Render this sentence from the catastrophe theory passage below into Spanish: "Thom argued that there is only a limited number of ways in which sudden and catastrophic events take place, and suggested a methodology by which these processes could be described with their own abstract mathematical forms."

═════ PAGE EXTRACT ═════

Catastrophe theory has been applied with mixed results to a number of different phenomena in the real world, such as the stability of ships at sea and their capsizing, earthquakes, cliff falls, the development of clouds and bridge collapse.
It has been applied even less successfully to "social" phenomena such as the "fight-or-flight" behaviour of animals, prison riots, the outbreak of war and stock market crashes.
More fruitfully, perhaps, the theory inspired the later works of Salvador Dalí, whose Topological Abduction of Europe: Homage to René Thom (1983), showed an aerial view of a fractured landscape juxtaposed with Thom's equation that attempts to explain it.
Thom's expertise was in a mathematical field known as topology, which studies the shapes and symmetries of abstract multi-dimensional geometric objects; catastrophe theory developed as a by-product of this discipline.
Thom argued that there is only a limited number of ways in which sudden and catastrophic events take place, and suggested a methodology by which these processes could be described with their own abstract mathematical forms.
Thom's work involved the visualisation or computer simulation of some very complex higher-dimensional shapes, including such things as "periodic folds", "pinching bifurcations", and "saddle connection catastrophes" - or, more poetically, the "cusp", the "swallowtail" and the "butterfly".
He believed that this methodology could be developed in order to predict sudden shifts in behaviour which might arise from relatively small changes in circumstances.
Thom's theory, set out in a paper published in 1968, then elaborated in Structural Stability and Morphogenesis (1972), caused a sensation in the mathematical world and analysts were soon trying to apply it in fields such as biology, sociology and finance, but with no consistent results.
Catastrophe theory became an established area of mathematical research and had a notable impact on the development of new ideas, in particular chaos theory. However, its wider relevance remains dubious and many scientists and mathematicians are unconvinced of its value.
When Thom won the Fields Medal (which is the mathematical equivalent of the Nobel Prize) in 1958, it was not for his work on catastrophe theory, but for his work on "cobordism" theory, an even more obscure branch of pure mathematics which has been defined as "a way of organising and classifying manifolds whose stable tangent bundles admit additional structure".
René Frédéric Thom was born at Montbéliard, near the border with Switzerland, on September 2 1923. His parents were shopkeepers.

═════ DATA EXTRACTS ═════

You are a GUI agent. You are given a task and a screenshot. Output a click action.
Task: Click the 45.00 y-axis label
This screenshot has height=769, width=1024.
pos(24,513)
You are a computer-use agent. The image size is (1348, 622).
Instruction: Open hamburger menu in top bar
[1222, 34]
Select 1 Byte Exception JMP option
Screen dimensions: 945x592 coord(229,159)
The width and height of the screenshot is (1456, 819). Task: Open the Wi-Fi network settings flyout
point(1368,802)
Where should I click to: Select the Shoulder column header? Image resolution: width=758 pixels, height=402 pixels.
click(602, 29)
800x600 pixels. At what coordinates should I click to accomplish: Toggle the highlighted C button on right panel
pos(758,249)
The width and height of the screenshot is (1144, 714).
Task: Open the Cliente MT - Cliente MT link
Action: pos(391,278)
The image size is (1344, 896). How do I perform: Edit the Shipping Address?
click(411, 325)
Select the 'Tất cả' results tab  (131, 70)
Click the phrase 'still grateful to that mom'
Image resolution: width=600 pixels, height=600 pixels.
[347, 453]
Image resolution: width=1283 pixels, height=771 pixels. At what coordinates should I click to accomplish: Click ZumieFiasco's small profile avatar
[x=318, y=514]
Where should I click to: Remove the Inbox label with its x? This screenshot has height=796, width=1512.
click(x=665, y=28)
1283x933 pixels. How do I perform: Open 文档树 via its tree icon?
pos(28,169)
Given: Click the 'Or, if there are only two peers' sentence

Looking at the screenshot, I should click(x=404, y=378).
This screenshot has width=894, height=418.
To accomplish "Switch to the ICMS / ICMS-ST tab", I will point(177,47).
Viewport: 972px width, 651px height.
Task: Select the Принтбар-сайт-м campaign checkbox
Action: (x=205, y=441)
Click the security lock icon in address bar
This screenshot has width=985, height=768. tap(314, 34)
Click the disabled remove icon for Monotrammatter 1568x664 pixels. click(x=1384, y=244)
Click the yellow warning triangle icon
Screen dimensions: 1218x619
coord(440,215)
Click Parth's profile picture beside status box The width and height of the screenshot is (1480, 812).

═════

- **RESPONSE AREA**: Thom sostuvo que solo existe un número limitado de maneras en que se producen los sucesos repentinos y catastróficos, y propuso una metodología mediante la cual estos procesos podrían describirse con sus propias formas matemáticas abstractas.